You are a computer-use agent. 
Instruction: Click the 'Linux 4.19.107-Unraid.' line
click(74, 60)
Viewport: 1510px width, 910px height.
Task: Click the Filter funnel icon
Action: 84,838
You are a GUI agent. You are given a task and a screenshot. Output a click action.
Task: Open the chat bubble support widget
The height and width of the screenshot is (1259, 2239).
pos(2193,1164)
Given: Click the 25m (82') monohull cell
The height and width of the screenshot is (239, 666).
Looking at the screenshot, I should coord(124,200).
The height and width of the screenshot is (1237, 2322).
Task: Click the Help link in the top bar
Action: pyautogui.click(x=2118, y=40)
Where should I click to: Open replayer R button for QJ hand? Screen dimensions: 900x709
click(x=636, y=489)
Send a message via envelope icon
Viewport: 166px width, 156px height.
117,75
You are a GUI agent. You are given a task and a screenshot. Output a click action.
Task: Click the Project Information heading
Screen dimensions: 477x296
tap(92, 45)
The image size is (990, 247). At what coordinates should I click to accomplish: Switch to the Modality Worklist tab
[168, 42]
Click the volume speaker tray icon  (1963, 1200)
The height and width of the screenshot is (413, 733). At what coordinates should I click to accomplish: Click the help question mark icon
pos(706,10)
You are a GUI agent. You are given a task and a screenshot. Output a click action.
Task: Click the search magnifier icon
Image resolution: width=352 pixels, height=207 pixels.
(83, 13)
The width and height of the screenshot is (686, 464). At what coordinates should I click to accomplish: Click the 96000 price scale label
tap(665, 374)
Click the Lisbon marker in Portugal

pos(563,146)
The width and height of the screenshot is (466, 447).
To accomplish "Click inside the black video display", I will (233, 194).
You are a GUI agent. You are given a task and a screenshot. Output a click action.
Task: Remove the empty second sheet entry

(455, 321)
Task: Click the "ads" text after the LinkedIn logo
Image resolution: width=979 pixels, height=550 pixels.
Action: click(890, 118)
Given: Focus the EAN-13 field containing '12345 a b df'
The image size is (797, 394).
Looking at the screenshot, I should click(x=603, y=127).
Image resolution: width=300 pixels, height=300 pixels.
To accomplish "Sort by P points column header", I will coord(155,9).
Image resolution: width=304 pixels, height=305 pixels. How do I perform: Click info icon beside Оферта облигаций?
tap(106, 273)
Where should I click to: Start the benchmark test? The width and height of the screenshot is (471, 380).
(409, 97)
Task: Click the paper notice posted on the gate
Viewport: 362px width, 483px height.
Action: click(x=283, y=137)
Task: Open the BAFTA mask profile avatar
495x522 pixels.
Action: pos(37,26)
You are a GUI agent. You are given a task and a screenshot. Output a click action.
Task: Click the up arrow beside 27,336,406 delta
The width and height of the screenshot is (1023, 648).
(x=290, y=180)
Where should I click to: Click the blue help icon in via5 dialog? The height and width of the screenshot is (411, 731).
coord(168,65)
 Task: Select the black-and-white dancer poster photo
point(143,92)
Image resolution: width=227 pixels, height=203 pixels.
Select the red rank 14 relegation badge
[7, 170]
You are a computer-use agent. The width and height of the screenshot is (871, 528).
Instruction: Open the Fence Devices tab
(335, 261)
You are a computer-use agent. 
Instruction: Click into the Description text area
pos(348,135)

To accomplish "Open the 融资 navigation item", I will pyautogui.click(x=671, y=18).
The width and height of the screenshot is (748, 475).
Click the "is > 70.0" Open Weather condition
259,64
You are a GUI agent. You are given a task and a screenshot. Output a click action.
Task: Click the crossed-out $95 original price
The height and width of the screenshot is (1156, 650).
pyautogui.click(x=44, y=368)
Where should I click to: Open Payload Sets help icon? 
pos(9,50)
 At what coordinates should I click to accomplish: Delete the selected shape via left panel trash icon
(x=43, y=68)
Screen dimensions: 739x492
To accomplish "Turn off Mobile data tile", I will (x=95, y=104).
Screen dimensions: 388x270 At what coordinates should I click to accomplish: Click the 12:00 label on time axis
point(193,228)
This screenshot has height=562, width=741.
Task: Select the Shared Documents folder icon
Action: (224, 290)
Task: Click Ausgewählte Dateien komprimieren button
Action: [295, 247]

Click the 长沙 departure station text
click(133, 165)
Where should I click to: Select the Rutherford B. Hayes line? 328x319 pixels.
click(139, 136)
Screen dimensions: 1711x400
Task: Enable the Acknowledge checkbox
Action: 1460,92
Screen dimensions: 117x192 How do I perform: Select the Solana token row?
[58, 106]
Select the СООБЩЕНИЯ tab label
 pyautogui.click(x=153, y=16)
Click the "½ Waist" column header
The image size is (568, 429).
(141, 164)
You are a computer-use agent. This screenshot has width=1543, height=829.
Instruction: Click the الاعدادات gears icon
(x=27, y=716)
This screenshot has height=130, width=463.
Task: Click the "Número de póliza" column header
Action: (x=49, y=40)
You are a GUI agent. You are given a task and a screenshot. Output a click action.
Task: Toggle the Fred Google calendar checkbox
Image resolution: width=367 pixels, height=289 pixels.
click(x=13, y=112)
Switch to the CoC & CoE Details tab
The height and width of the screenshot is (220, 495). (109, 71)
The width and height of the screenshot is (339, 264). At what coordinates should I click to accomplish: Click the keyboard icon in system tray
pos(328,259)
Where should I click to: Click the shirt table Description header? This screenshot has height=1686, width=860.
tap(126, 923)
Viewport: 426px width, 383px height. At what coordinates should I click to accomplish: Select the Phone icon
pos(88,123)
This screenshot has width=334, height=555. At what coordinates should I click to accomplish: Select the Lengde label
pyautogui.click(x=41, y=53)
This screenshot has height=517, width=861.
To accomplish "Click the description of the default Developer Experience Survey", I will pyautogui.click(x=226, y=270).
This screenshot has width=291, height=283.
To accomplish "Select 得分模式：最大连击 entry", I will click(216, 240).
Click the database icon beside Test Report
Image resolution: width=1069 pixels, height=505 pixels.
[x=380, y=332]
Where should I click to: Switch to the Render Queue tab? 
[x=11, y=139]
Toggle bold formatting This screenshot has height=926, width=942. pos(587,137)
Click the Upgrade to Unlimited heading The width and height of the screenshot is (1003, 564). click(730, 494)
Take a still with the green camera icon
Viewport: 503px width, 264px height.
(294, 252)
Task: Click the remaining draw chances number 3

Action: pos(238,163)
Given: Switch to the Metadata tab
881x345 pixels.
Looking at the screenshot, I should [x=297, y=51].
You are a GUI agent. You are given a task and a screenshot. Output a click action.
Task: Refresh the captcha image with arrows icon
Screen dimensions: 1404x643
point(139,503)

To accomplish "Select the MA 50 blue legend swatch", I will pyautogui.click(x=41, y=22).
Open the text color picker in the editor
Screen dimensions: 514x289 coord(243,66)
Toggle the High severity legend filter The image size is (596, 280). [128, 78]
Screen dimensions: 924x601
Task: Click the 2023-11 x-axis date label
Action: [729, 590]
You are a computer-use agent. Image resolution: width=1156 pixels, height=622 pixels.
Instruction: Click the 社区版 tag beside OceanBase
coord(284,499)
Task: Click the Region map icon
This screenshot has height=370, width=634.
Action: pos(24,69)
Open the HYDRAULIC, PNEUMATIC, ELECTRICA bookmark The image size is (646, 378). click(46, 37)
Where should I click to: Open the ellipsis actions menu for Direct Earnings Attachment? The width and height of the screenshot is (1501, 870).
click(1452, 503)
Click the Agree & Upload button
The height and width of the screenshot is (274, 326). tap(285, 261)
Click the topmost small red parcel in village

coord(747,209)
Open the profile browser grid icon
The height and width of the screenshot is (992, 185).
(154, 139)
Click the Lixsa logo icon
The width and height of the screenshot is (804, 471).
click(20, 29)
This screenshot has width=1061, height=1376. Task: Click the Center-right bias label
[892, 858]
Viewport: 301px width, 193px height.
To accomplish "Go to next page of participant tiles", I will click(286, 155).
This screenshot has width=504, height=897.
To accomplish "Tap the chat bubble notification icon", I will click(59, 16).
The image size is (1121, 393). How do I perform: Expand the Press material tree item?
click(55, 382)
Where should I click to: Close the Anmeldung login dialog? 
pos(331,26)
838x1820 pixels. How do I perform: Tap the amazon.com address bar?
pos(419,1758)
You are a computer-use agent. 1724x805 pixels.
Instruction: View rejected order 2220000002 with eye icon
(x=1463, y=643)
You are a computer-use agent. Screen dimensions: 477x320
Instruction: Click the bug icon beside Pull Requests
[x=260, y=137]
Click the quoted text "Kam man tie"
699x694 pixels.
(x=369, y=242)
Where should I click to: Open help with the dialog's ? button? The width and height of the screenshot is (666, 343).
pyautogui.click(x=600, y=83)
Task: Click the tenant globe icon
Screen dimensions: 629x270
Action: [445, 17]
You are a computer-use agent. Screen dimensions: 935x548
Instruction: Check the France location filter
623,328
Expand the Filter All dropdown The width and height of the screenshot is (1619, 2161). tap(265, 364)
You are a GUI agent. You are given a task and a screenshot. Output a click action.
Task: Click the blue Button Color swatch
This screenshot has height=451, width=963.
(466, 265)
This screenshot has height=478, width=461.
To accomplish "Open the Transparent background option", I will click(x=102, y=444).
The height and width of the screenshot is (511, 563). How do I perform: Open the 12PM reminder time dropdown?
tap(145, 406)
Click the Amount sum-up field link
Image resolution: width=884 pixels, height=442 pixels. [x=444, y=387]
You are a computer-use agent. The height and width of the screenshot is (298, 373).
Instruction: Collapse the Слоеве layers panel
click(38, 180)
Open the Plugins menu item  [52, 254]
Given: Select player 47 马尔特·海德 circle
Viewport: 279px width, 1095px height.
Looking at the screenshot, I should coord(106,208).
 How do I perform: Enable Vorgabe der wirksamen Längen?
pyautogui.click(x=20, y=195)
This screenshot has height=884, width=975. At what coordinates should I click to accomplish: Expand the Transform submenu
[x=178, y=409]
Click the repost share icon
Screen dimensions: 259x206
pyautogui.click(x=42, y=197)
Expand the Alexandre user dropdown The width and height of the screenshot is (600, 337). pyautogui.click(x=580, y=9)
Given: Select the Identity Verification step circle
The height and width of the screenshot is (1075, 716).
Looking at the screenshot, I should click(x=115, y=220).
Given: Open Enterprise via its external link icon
....
• [Directions] Please write out the data again exactly, starting with the line that contains "The image size is (990, 247)." and going on through the line that contains "pos(706,10)".

• [Solution below]
The image size is (990, 247). At what coordinates should I click to accomplish: Switch to the Modality Worklist tab
[168, 42]
Click the volume speaker tray icon  (1963, 1200)
The height and width of the screenshot is (413, 733). At what coordinates should I click to accomplish: Click the help question mark icon
pos(706,10)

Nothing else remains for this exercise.